The new Royal Decree, passed at the proposal of the Ministry for the Ecological Transition and the Demographic Challenge (MITECO), has been received with optimism by energy stakeholders. It modifies the existing Royal Decree 413/2014 applicable to RECORE facilities — which represent around 10% of installed solar capacity — introducing adjustments to guarantee regulated profitability under zero or negative-price scenarios, thereby correcting market distortions not foreseen in the original regulation.

In Tuesday’s announcement, the Government explained that the reform removes penalties for hours when electricity is sold at zero price or not dispatched due to technical restrictions — a situation that, in recent years, has jeopardised the profitability of numerous installations.

BOE-A-2025-20694

Marcos Valles, Director of Quinto Armónico, believes the new framework “eliminates one of the greatest fears” and “prevents the bankruptcy of ageing facilities”, allowing them to continue contributing to the energy mix — particularly in a context of around 800 annual hours with zero or negative prices (784 hours in 2024 and 607 in the first half of 2025).

The measure could have an immediate effect on the economic recovery of special-regime plants. By removing the penalty for non-counted hours, installations that had lost up to 30% of their regulated premium could recover between 20% and 30% of their annual income, according to estimates from operators consulted by UNEF.

In practical terms, this will help stabilise cash flow, improve access to financing, and ensure the operational continuity of ageing facilities.

Speaking to Strategic Energy Europe, Vallés explained: “The settlements now being received correspond to the 2024 fiscal year, so we will have to wait for the final document to know whether the measure will have retroactive effect or only apply from 2025 onwards.”

The analyst expects the decision to encourage investment in maintenance and repowering, allowing existing assets to maintain their regulated margins even amid high price volatility. Greater revenue predictability will also reinforce investor and banking confidence in RECORE assets, consolidating their value in a market where flexibility and availability are increasingly critical.

Storage: Dispatch priority and accelerated expansion

The new Royal Decree marks a turning point for energy-storage development in Spain.
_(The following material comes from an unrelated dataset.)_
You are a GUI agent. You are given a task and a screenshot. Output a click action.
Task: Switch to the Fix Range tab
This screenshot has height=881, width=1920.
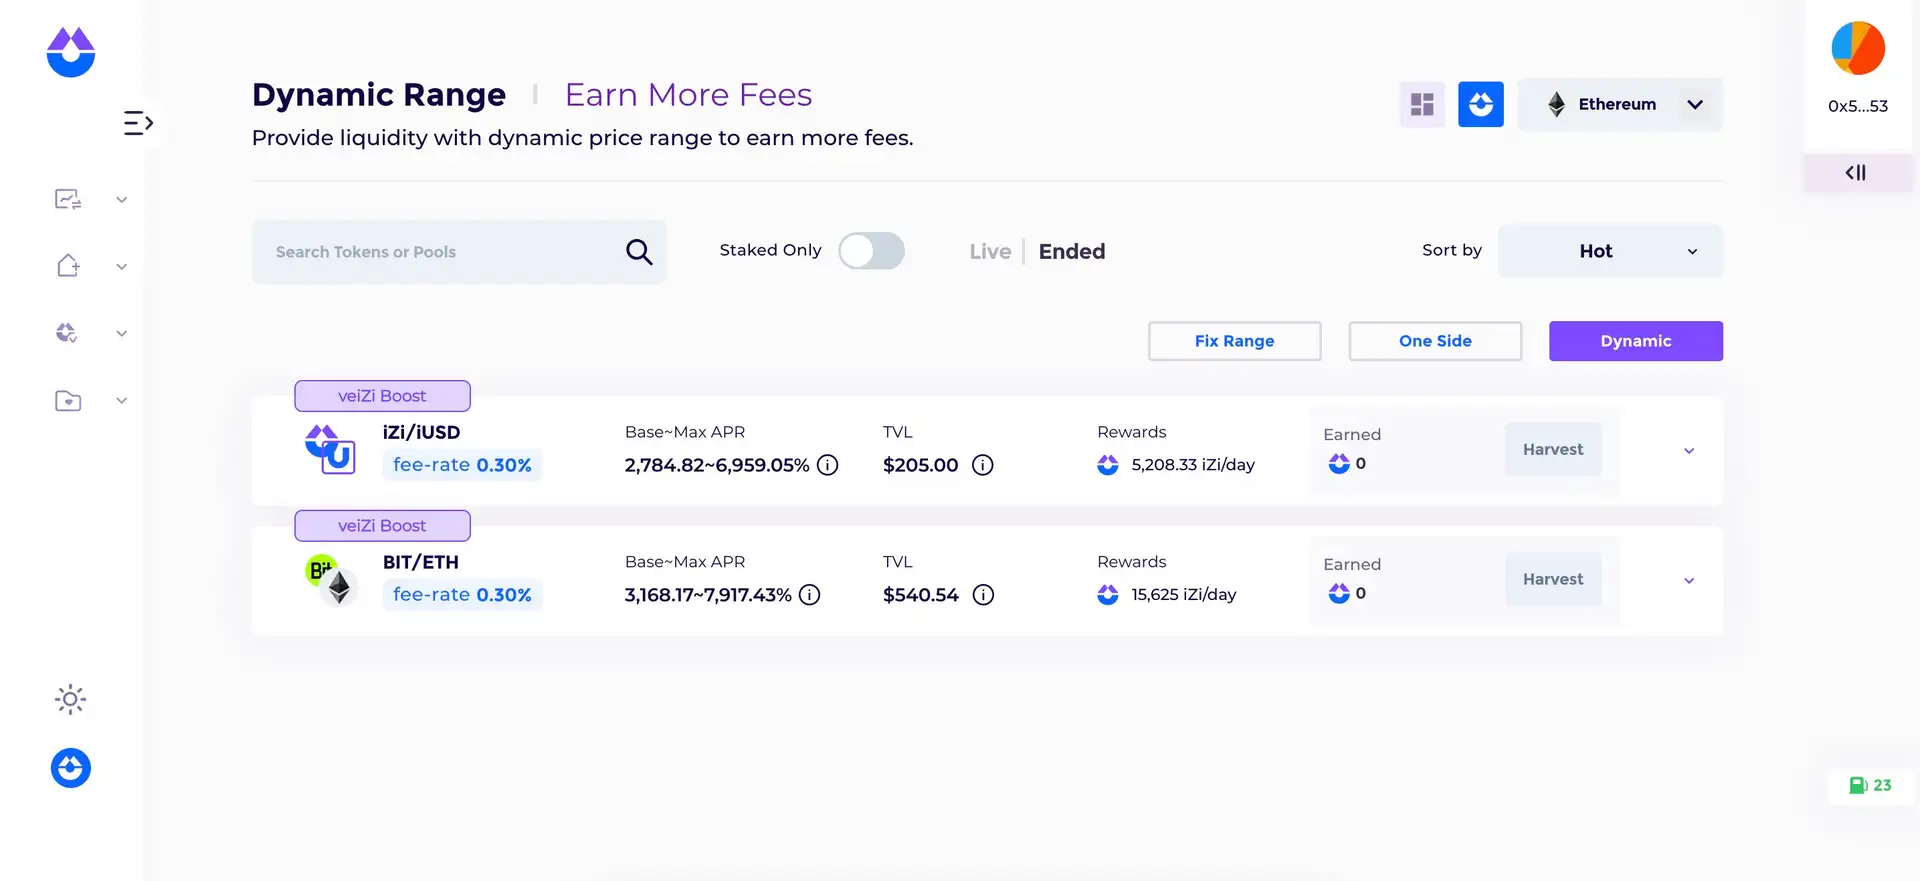(x=1234, y=341)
By maintaining dispatch priority for renewable facilities integrating batteries, MITECO removes one of the main regulatory uncertainties that had slowed hybridisation.

Valles stated that this measure “eliminates regulatory fear” and ensures that plants incorporating batteries will not lose their renewable status or grid-access priority — paving the way for hybrid projects to “multiply over the coming years.” He also highlighted that this regulation, together with the forthcoming emergency decree exempting hybridisations within photovoltaic perimeters from environmental assessment, “will bring storage into the present”, accelerating the deployment of new flexibility solutions that will enhance system stability, regulation capacity, and price reduction during peak hours.
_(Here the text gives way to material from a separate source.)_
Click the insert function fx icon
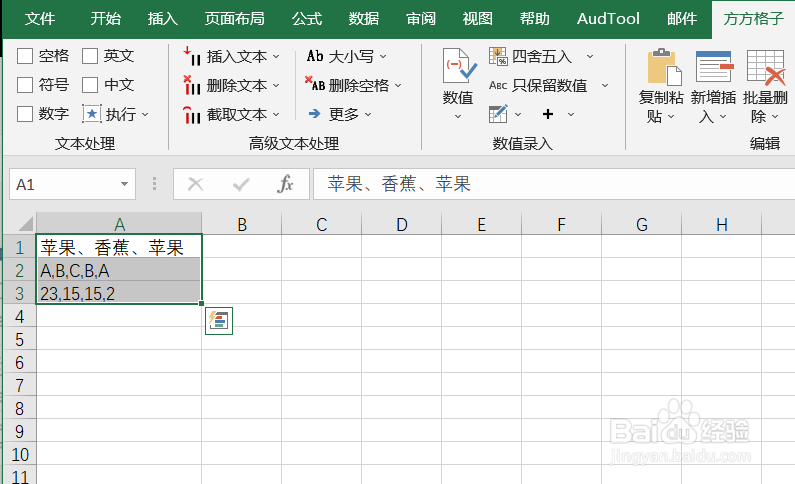Viewport: 795px width, 484px height. (285, 184)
However, it is important to note that the industrial sector may be negatively affected by this change. Jorge Antonio González Sánchez, Director of Energy and Projects at Losán, told Strategic Energy Europe that the new hierarchy “could penalise industrial installations dependent on cogeneration, as they will be relegated in dispatch order despite having invested under long-term profitability frameworks.”

According to González, the reform “makes sense from a decarbonisation perspective” but “affects long-standing business models” that were built with 20- to 30-year horizons. “If we harm industry, we harm demand — and if we harm demand, we also harm renewables,” he summarised. In his view, regulatory progress must be accompanied by a strong industrial policy to mitigate these effects, ensuring that the energy transition does not create imbalances between renewable supply and the productive fabric.
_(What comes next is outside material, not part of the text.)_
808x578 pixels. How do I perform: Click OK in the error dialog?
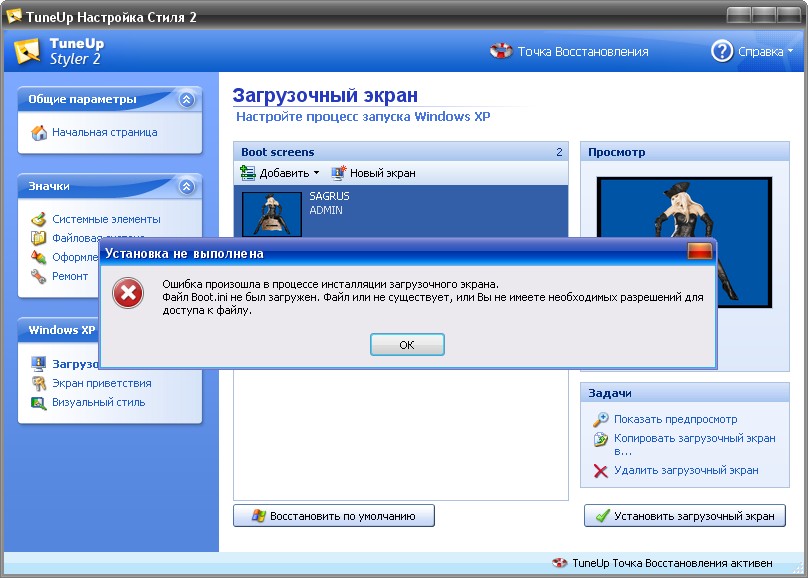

Real-time telemetry: Effects on system operation

The new framework also expands the obligations for connecting to control centres and transmitting real-time telemetry data, both for generation plants and storage systems, as well as demand facilities connected to the transmission grid. This measure, strengthening the visibility and supervision of the electricity system, is viewed by experts as a necessary step towards a more flexible and secure network.

From Vallés’ perspective, the change “does not represent a significant technical obstacle, as modern installations are already equipped for real-time data transmission.” For older facilities — those commissioned before 2015 — some additional investment will be required, though these are “domestic-scale investments of around €300”, he explained. Vallés added that real-time telemetry can be implemented simply “by installing an analyser at the grid connection point or a meter linked to the internet and a control centre,” meaning it should not pose a significant technical challenge.

He concluded by noting that “coordination with Red Eléctrica must remain smooth to avoid unnecessary costs or requirements for smaller operators.”